Eastern schools supplied 18 consecutive national team scoring leaders until Cincinnati moved atop the list with a 77-point average. The Bearcats captured their fifth Mid-American Conference championship in as many years since the league's inception with coach John Wiethe at their helm. . . . Eleven players fouled out of a first-round NIT game when St. Bonaventure outlasted Cincinnati, 70-67, in double overtime. NIT champion Brigham Young attempted to duplicate CCNY's feat the previous year of winning both the NIT and NCAA, but BYU was eliminated by Kansas State, 64-54, in an NCAA Western Regional final. BYU, known as the "Homeless Cats," played its home games on the University of Utah's floor while Smith Fieldhouse was under construction. . . . Rhode Island lost six of its first seven games en route to a 13-15 record for Rams' first losing season in 29 years. . . . Single-wing tailback Dick Kazmaier earned a basketball letter with Princeton. He became football's Heisman Trophy winner the next school year. . . . Finishing third in the Heisman voting this school year was tailback Reds Bagnell, a three-year basketball letterman for Ivy League rival Penn. . . . La Salle captain Jim Phelan would go on to win more than 800 games as coach at Mount St. Mary's. . . . Al McGuire, who finished among the top four scorers for national postseason teams at St. John's for three consecutive years, went on to coach Marquette to the 1977 NCAA championship. Teammate Frank Mulzoff was coach in 1973 when St. John's participated in the NCAA playoffs. . . . Barry Sullivan, Georgetown's leading scorer (16.1 ppg), became a career banker who retired as chairman of the First Chicago Corporation before returning to his hometown to serve as New York's deputy mayor for finance and economic development from 1992 to 1994. He worked at Chase Manhattan Bank for 24 years, earning distinction as the youngest Executive Vice President in the bank's history in 1972.

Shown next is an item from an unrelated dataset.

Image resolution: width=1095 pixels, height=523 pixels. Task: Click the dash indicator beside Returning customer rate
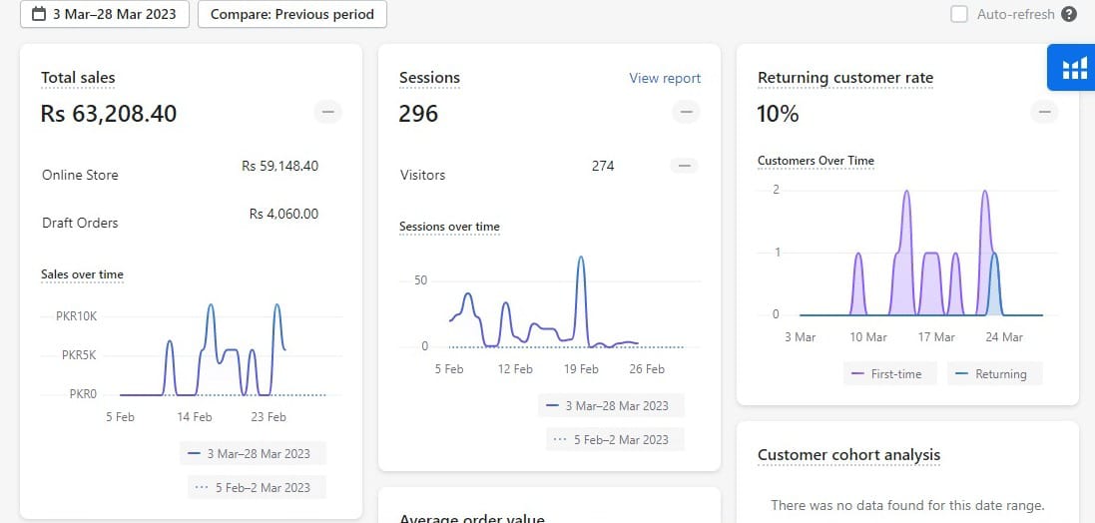point(1045,112)

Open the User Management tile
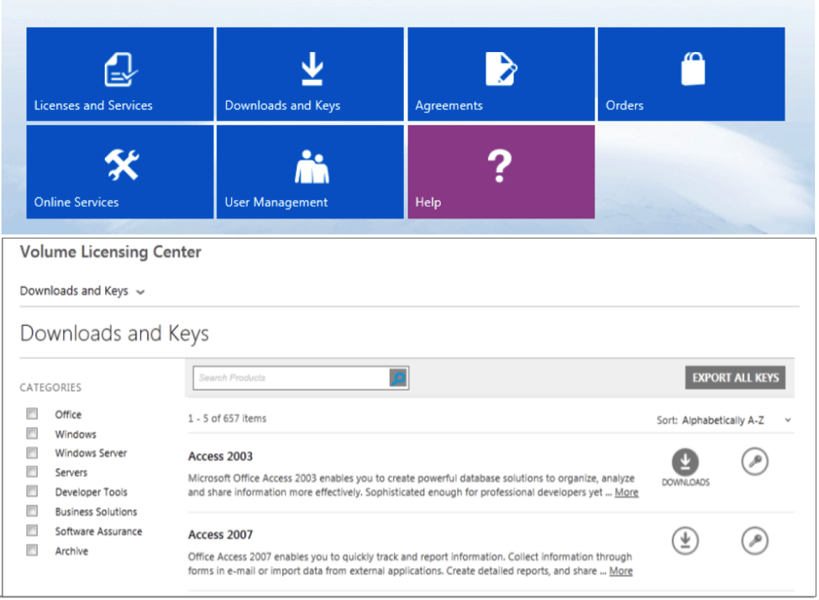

N.C. State (30-7/coached by Everett Case) had its winningest season in school history. Brigham Young (28-9/Stan Watts) and Kansas State (25-4/Jack Gardner) had their winningest seasons until 2009-10. . . . Bradley (32-6/Forddy Anderson) tied its school record for most victories in a single season. The Braves were riding high as the nation's No. 1 team when the fixing scandal hit. Their tainted program would not be invited either to the NIT or NCAA.

Tulane's Mel Payton (31 vs. Mississippi State) and Purdue's Carl McNulty (27 vs. Minnesota) set school single-game rebounding records. . . . Murray State made its lone appearance in the Top 20 of a final wire-service poll. . . . Penn lost its first 14 meetings with Notre Dame until defeating the Irish, 71-60. Notre Dame, which finished 13-11, dealt St. Louis (23-4) a shocking 77-70 defeat. The Irish raced to a 46-20 lead at intermission. . . . Northwestern's Ray Ragelis became the last Big Ten individual scoring champ to average fewer than 20 points per game (19.8). . . . Ohio State finished in the Big Ten basement after capturing the league title the previous year. . . . Bob Carey finished among Michigan State's top three scorers for the second straight season. Carey went on to become the leading pass receiver on the Spartans' undefeated and untied 1951 football team and a first-round draft choice of the Los Angeles Rams. . . . NIT runner-up Dayton (27-5) lost its season opener to visiting Central Missouri State, 50-47.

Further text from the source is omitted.